The country needs to upgrade its current rubber operation to establish a competitive position in the natural rubber global value chain (GVC), according to a policy brief by the Department of Trade and Industry (DTI)-Bureau of Trade and Industrial Policy Research.
Citing an earlier study, the report said key actors in the GVC can capture higher value from their participation through the adoption of new technologies, creation of new products, or engaging in new activities.
To ramp up domestic production, it underscored the need for the country to encourage farmers to use more modern agricultural techniques, such as higher quality planting materials and fertilizers, improved irrigation, and pruning techniques.
“Increased production in the short-to-medium term could help support economies of scale for processors and encourage them to undertake process improvements,” it added.

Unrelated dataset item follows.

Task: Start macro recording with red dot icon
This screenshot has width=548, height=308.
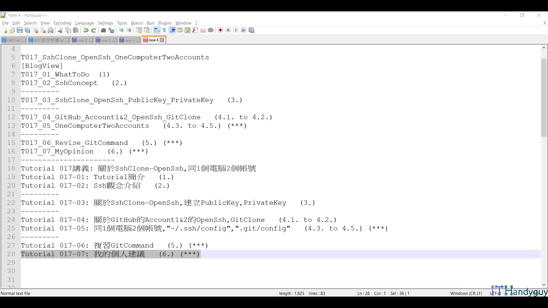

The policy brief said it is imperative to improve processing operations for better quality of rubber and boost commodity prices, and diversify products in final product manufacturing using imported natural and synthetic rubber supply.

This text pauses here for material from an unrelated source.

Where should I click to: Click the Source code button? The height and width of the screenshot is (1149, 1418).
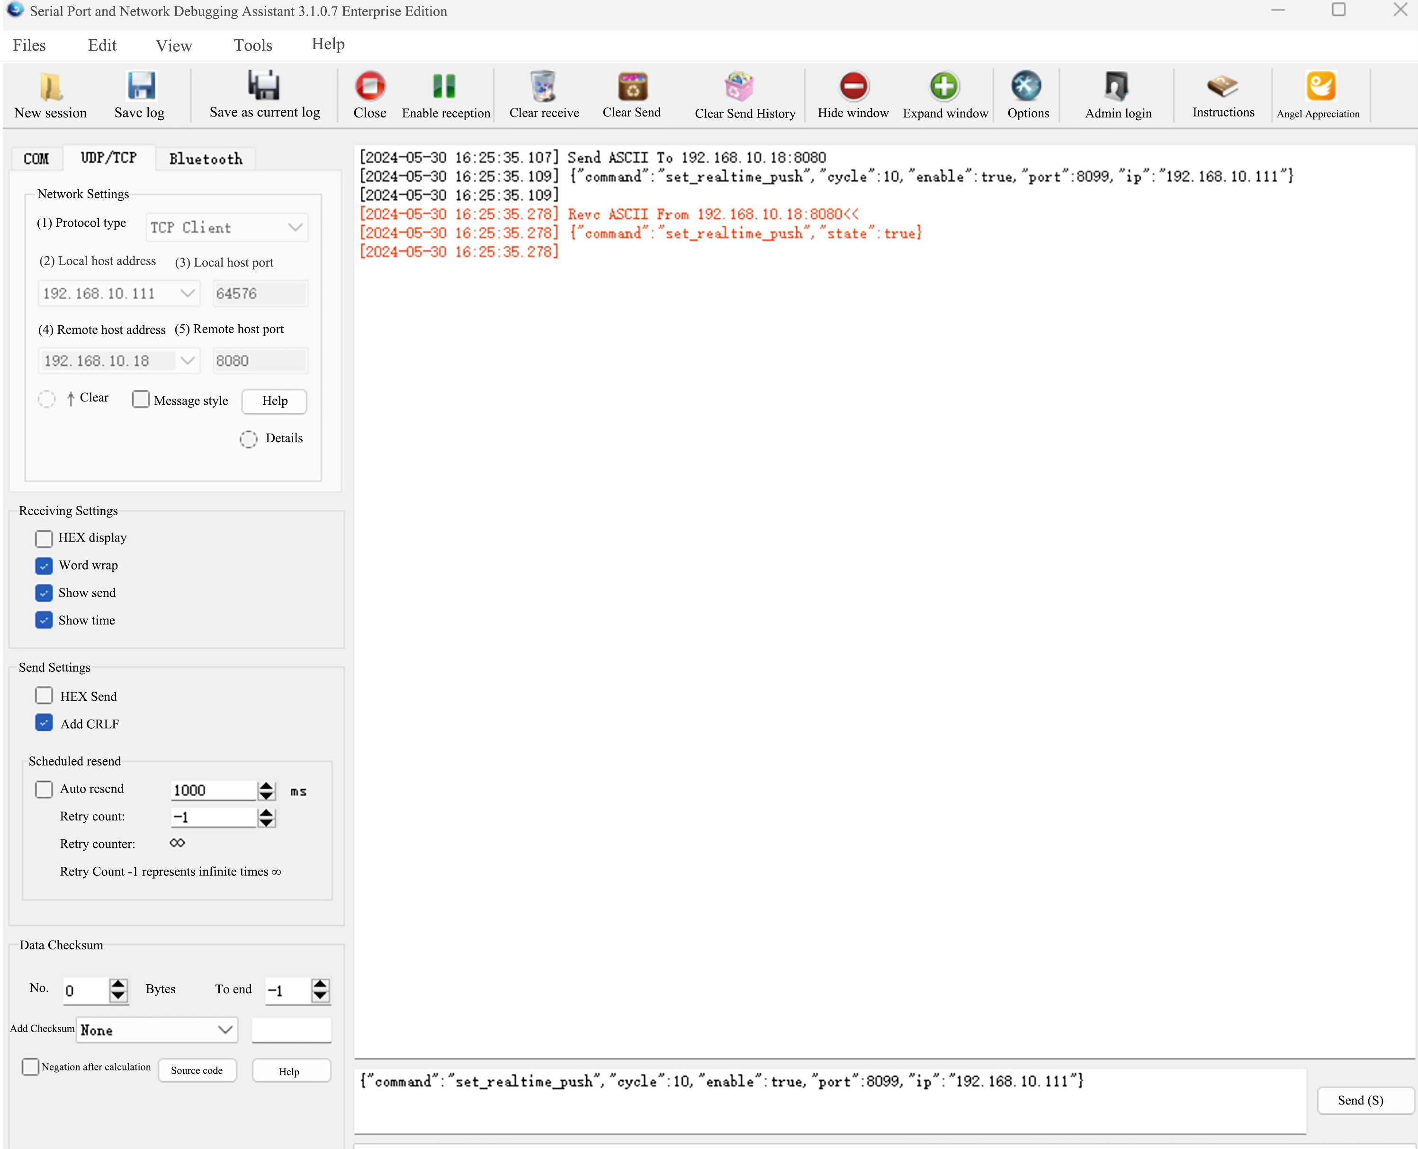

In the short term, this will also enable the country to potentially take advantage of the relatively strong export in final rubber products in the transport sector and the emerging producers in the healthcare sector.
“This opportunity, combined with the PEZA (Philippine Economic Zone Authority) and the BOI’s (Board of Investments) fiscal incentives, as well as the availability of manufacturing personnel, can help stimulate the rubber manufacturing operations in the country,” the policy brief said.
“This could also help encourage the demand for local production and processing of natural rubber in the long run,” it added.